Hıfzı Topuz Tevfik Fikret'in yaşamını romanlaştırırken bize bilmediğiz yönlerini anlatıyor. Hem hayat hikâyesiyle, hem de düşünceleriyle gerçekten takdir ettiğim şairimiz bugünün gerçekleri içinde de çok örnek alınacak değerli bir şair ve şahsiyet olduğu düşüncesindeyim. 
Hıfzı Topuz'un yalın anlaşılabilir bir dili var. Roman olarak düşünürsek çok sürükleyici bir kurgu değil. Fakat anlattığı kişi, bilmediklerimizi öğrenme duygusu kitabı cazip hale getirmiş. Yakın geçmiş tarihimiz ve edebiyatçılarımızı okumak bizi besliyor, olgunlaştırıyor. Bunun için iyi ki okuduk diyorum.

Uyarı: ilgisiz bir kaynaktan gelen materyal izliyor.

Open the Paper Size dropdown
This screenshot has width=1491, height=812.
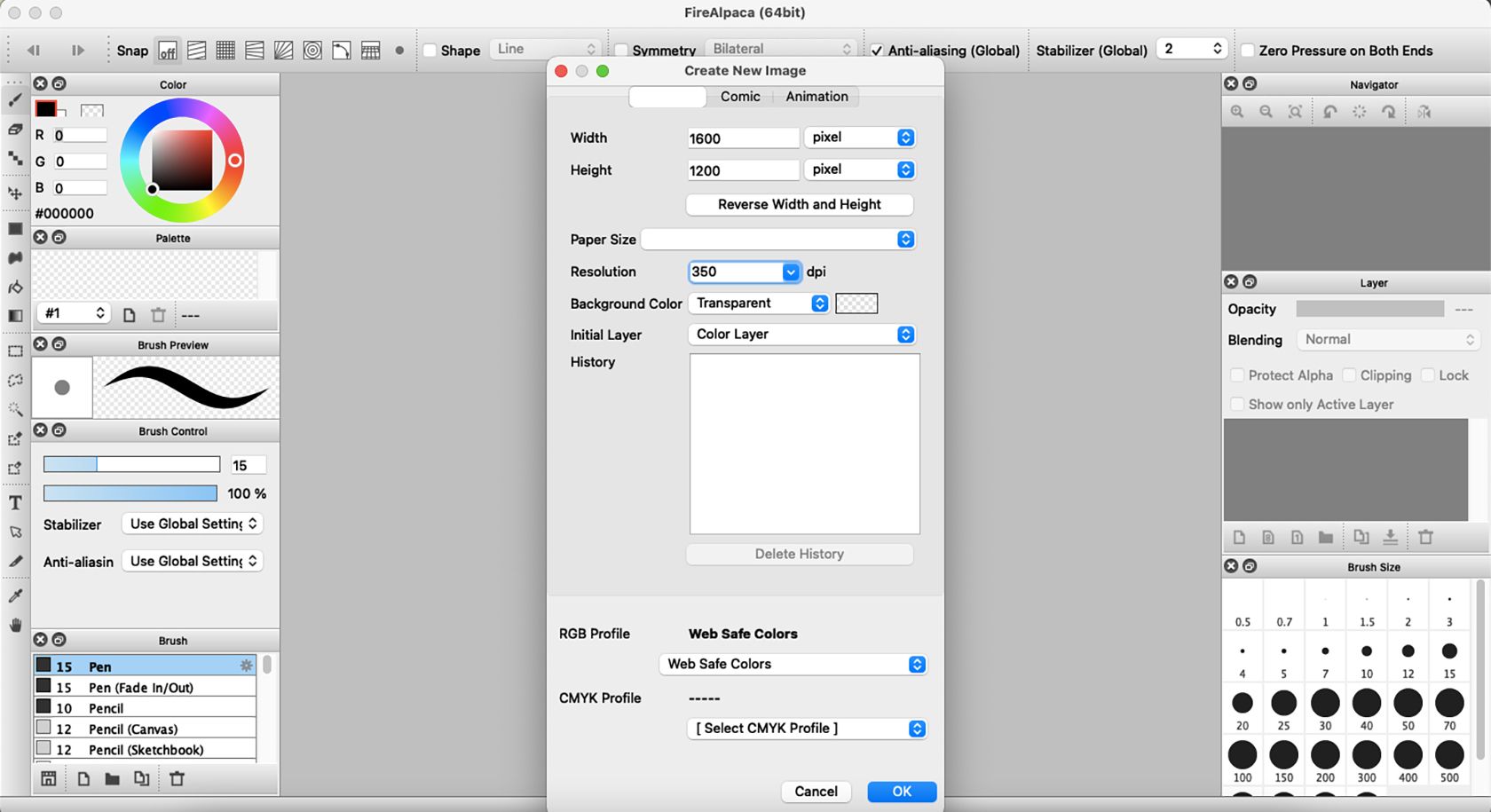click(777, 240)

Aile büyükleri adalardan geliş biçimleri, yaşam mücadeleleri gerçekten çok zor ama ayrıcalıklı ve başarılı. Tevfik Fikret'in beklentileri düşünce yapısı, düşündüklerinin arkasında durabilmesi, umutları  karamsarlıkları çok içten duygularla gündeme getirilmiş. Yazar bize bu duyguyu hissettirebiliyor. Gerçek bir hayat hikâyesini,  değerli bir şahsiyeti ve dik duruşunu ayni heyecanla bize yansıttığı için romanı başarılı buluyorum. ZELİHA




1 yorum:

  1. NURİZER'in yorumunda "Hac yolunda kaybettiği kardeşinden sonra şiddetle savunduğu kadın hakları, Edebiyatın yanı sıra resme olan yeteneği ve tutkusu onun duygusallığını ortaya çıkarsa da prensipleri konusunda çok katı ve tutarlıdır." ifadesi bulunuyor ancak Sıdıka o hac yolculuğu sırasında hayatını kaybetmiyor aksine Tevfik Fikret'in annesi ve dayısı hayatını kaybediyor.